| Tasks to complete |
1. Could you output, word for word, the part of the voice settings page that opens with the words containing "1.5Noticeably faster" and closes with "Speech-to-Text (STT)"?
2. Which text-to-speech providers does the voice settings page list?

Skip to main content
Configure how your agent sounds — the voice, speaking speed, and speech recognition.

Text-to-Speech (TTS)

The TTS provider converts the agent’s text responses into spoken audio.

Providers

ProviderVoicesNotes
Cartesia10+ voicesDefault. High quality, fast.
ElevenLabsMultiplePremium voice quality, custom voice cloning
Gemini LivePuck, Fenrir, etc.Only with Gemini Live LLM
OpenAI Realtimemarin, etc.Only with OpenAI Realtime LLM

Voice selection

Each provider offers a set of predefined voices. Select from the dropdown in the agent detail page. Custom voice: If you have a custom voice model (e.g., a cloned voice on ElevenLabs), enter the voice UUID in the custom voice ID field.

Speaking rate

Adjust how fast the agent speaks:
RateEffect
0.5Very slow
1.0Normal speed (default)
1.5Noticeably faster
2.0Maximum speed
Note: Speaking rate is not adjustable for Native Realtime providers (Gemini Live, OpenAI Realtime).

Speech-to-Text (STT)

The STT provider transcribes the caller’s speech into text for the LLM.
ProviderNotes
DeepgramDefault. Fast and accurate for German and English.
ElevenLabsGood multilingual support
MistralAlternative option
Note: STT is not configurable for Native Realtime LLMs — they have built-in speech recognition.

Who can edit

RoleVoice/TTSSpeaking RateSTT
Super-Admin / Dev-AdminFullFullFull
Client-AdminFullFullHidden
Client-EmployeeRead-onlyRead-onlyHidden

| Data |
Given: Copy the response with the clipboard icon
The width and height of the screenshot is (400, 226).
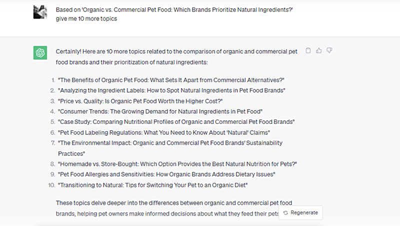Looking at the screenshot, I should tap(308, 51).
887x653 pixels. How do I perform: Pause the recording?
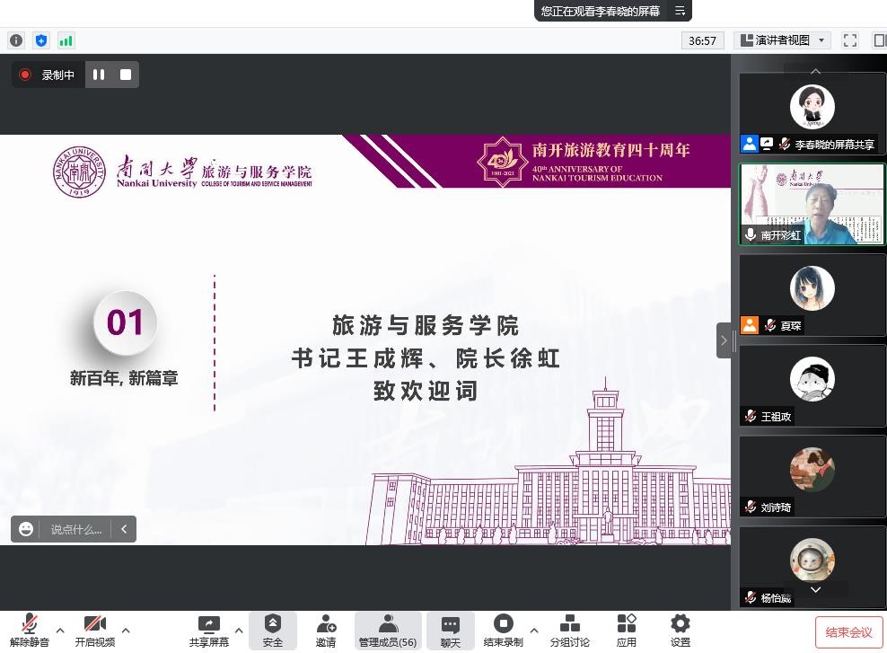(x=99, y=75)
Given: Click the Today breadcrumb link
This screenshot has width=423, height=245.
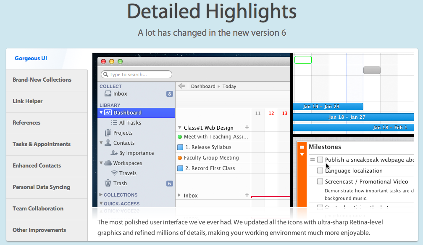Looking at the screenshot, I should 229,86.
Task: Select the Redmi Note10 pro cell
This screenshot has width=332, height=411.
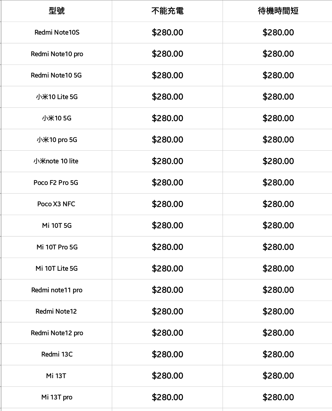Action: (x=57, y=54)
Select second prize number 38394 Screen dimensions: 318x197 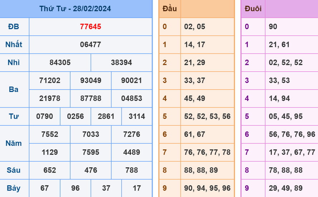point(121,62)
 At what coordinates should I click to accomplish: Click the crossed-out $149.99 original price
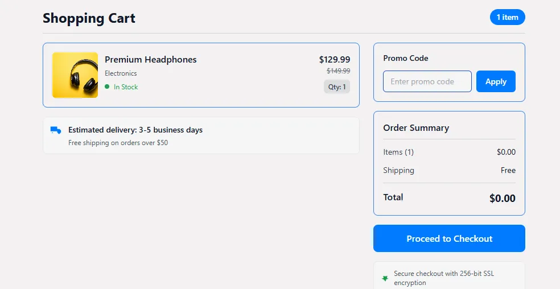338,71
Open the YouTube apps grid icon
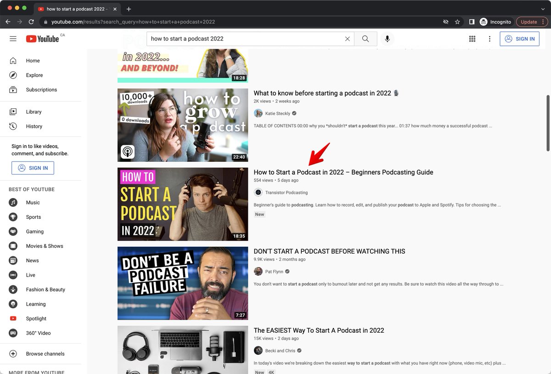The height and width of the screenshot is (374, 551). point(472,39)
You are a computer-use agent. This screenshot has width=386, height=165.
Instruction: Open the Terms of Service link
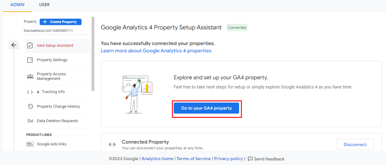pyautogui.click(x=193, y=159)
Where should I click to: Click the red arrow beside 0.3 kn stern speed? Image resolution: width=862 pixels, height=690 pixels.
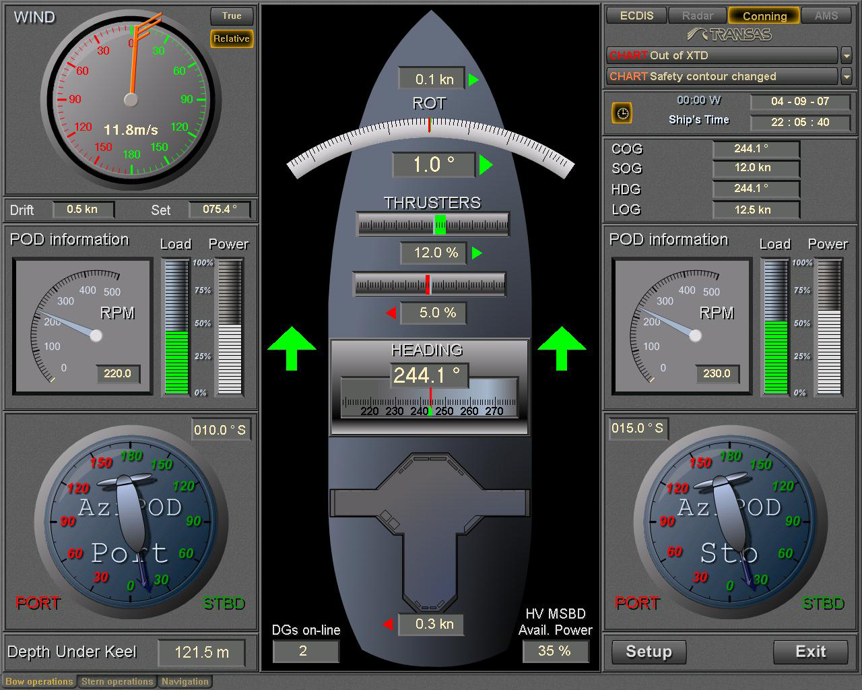click(x=389, y=624)
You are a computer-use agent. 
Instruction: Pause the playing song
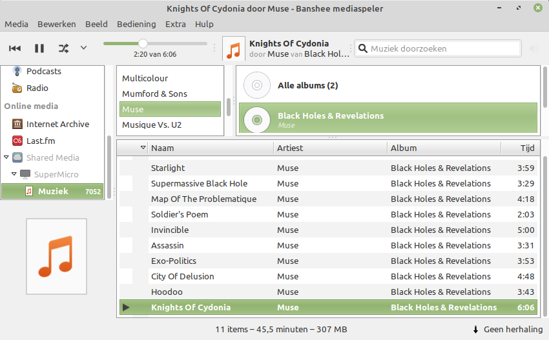click(x=39, y=48)
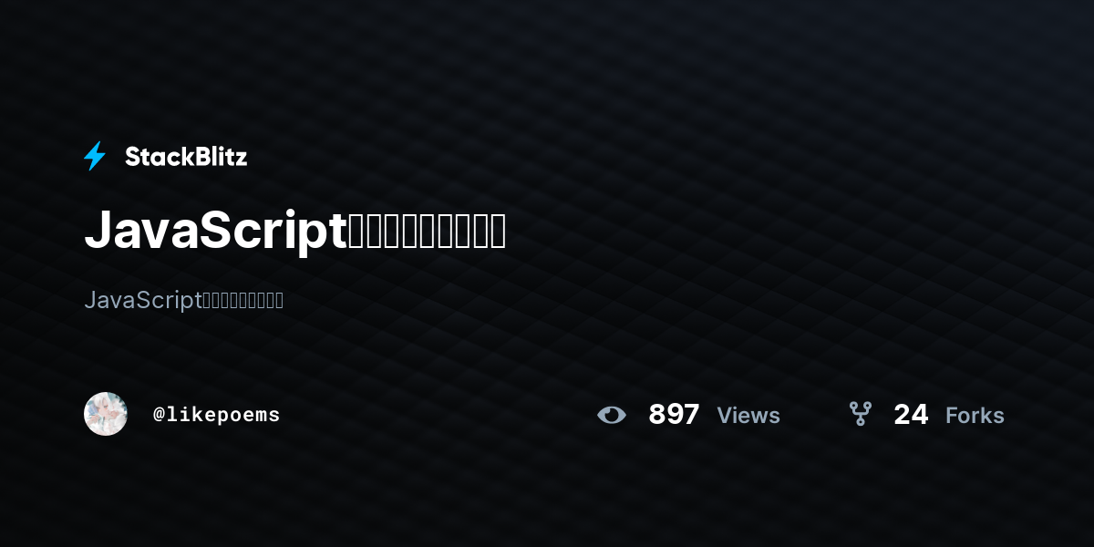Click the eye icon beside 897

(612, 415)
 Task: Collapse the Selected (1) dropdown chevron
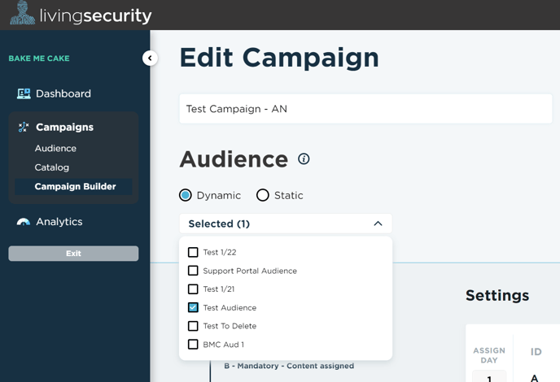pyautogui.click(x=378, y=224)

| Task-by-task results |
1.
1.5Noticeably faster
2.0Maximum speed
Note: Speaking rate is not adjustable for Native Realtime providers (Gemini Live, OpenAI Realtime).

Speech-to-Text (STT)

2.
Cartesia
ElevenLabs
Gemini Live
OpenAI Realtime